Are XOR linked lists still allowed in C++17?

Question

XOR linked lists use pointer arithmetic in a way that looks suspicious to me given the changes in semantics introduced in C++17 (and discussed e.g. in Is a pointer with the right address and type still always a valid pointer since C++17?). Do they cause undefined behavior now? If so, can they be saved with launder?

EDIT:

The Wikipedia article contains just a short note about converting between pointers and integers. I tacitly assumed (and now am making it explicitly stated) that the pointers are first converted to and integer type of sufficient size to fit them, then XORing is done on the integers. The properties of XOR listed under Theory of operation thus guarantee that only integers obtained once from pointers will be converted back to them. The actual mapping from pointers to integers can be, per the standard, an arbitrary injection. I don't rely on any assumption beyond that.

Does the standard allow to use them and access the still existing objects? Before C++17? Since C++17?

Answer 1

It's implementation-defined, and still valid in C++17, at least for GCC. You cannot perform an xor operation between two pointers directly; you would have to go through reinterpret_cast<std::intptr_t>. The effect of this conversion (and back) is implementation-defined.

Implementation-defined means that the compiler must document what happens. What GCC provides is:

A cast from pointer to integer discards [...], otherwise the bits are unchanged.

A cast from integer to pointer discards [...], otherwise the bits are unchanged.

When casting from pointer to integer and back again, the resulting pointer must reference the same object as the original pointer, otherwise the behavior is undefined.

See https://gcc.gnu.org/onlinedocs/gcc/Arrays-and-pointers-implementation.html

From this description, we can conclude that:

1. the user ensures that the object at the address stays the same between storing pointers in an XOR list and retrieving them
   • if the pointed-to object changes during this process, casting the integer back to a pointer is undefined behavior
2. converting one past the end pointers, null pointers, and invalid pointers back and forth isn't explained here, but "preserves the value" according to the C++ standard

Implications for an XOR-list

Generally, this should make XOR-lists implementable, as long as we reproduce the same pointers that we stored, and don't "rug pull" nodes while there are XORed pointers to them.

std::intptr_t ptr;

// STORE:
// - bit-cast both operands and XOR them
// - store result in ptr
ptr = reinterpret_cast<std::intptr_t>(prev) ^ reinterpret_cast<std::intptr_t>(next);

// LOAD:
// - XOR stored ptr and bit-cast to node*
node* next = reinterpret_cast<node*>(ptr ^ reinterpret_cast<std::intptr_t>(prev));
// valid dereference, because at the address 'next', we still store the same object
*next;

As stated in the documentation, next "must reference the same object as the original pointer", so we can assume that next is now a pointer to an object, if such a pointer was originally stored in ptr.

However, it would be UB if we stored the XORed next pointer, began the lifetime of a new object where next points to, and then un-XORed the address and converted back to a pointer type.

Answer 2

As far as I know, reinterpret_cast to and from std::uintptr_t should be fine.

Answer 3

XOR linked lists are still valid in C++17 and beyond, assuming that the type uintptr_t exists.

While it's true that a pointer that represents a particular address is not necessarily a pointer to an object that resides at that address, there is [expr.reinterpret.cast]/5:

[...] A pointer converted to an integer of sufficient size (if any such exists on the implementation) and back to the same pointer type will have its original value; mappings between pointers and integers are otherwise implementation-defined. [ Note: Except as described in 6.7.4.3, the result of such a conversion will not be a safely-derived pointer value. — end note ]

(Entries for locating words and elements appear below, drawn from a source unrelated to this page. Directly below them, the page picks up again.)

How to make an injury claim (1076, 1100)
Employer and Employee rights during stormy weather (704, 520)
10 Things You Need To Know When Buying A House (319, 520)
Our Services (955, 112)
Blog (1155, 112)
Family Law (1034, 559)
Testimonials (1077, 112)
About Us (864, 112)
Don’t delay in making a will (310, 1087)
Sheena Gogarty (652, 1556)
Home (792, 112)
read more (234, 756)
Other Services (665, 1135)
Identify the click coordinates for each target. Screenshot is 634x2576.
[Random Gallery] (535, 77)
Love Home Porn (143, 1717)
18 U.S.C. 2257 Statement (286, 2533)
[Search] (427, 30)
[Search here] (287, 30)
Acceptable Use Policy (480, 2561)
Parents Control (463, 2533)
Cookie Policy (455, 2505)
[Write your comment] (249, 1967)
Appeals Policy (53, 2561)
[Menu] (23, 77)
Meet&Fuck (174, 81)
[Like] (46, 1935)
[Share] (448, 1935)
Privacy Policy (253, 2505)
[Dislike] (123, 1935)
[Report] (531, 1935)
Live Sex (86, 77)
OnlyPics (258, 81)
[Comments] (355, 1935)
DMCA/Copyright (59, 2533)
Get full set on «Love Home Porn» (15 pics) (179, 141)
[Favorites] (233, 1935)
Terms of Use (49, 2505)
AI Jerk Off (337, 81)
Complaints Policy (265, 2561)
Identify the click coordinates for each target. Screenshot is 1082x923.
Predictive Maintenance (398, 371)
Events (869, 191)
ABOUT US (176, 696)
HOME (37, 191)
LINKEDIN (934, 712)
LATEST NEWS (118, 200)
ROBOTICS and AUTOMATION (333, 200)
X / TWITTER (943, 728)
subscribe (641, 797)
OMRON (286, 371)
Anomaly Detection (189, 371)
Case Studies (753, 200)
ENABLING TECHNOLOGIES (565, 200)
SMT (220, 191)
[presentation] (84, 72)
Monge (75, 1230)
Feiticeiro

What this tells us is that, while reinterpret_cast may not in general give you a pointer to an object, there is a special case where the operand is an integer value that was previously obtained from reinterpret_casting a pointer operand. The pointer value resulting from the round trip is the original pointer value, meaning that if the original pointer value pointed to an object, the result also points to that object (assuming the object still exists, of course).

But, the note tells us that, in C++17, the result of the conversion may not be a "safely-derived pointer value". What that means is that once you perform the pointer to integer conversion and do not keep a copy of that integer, but instead only store its value XOR other integers, the implementation is allowed to garbage collect the pointee because (in some technical sense that I won't get into here) the pointee is no longer "reachable". When you later reconstitute the original integer value by another XOR operation, and then attempt to reinterpret_cast it back to the original pointer, that pointer value is not "safely-derived" and is therefore considered invalid under some theoretical implementations (because the implementation might have garbage collected it already). But, if your implementation has "relaxed pointer safety", then this doesn't matter; the pointer is still valid. The design intent was that garbage-collected implementations would define themselves as having "strict pointer safety".

In practice, no implementation actually has "strict pointer safety" as specified in the standard, even though some garbage-collected C++ implementations do apparently exist. For this reason, the concept of strict pointer safety will be abolished in C++23. You can rest assured that XOR linked lists are valid, assuming that uintptr_t exists.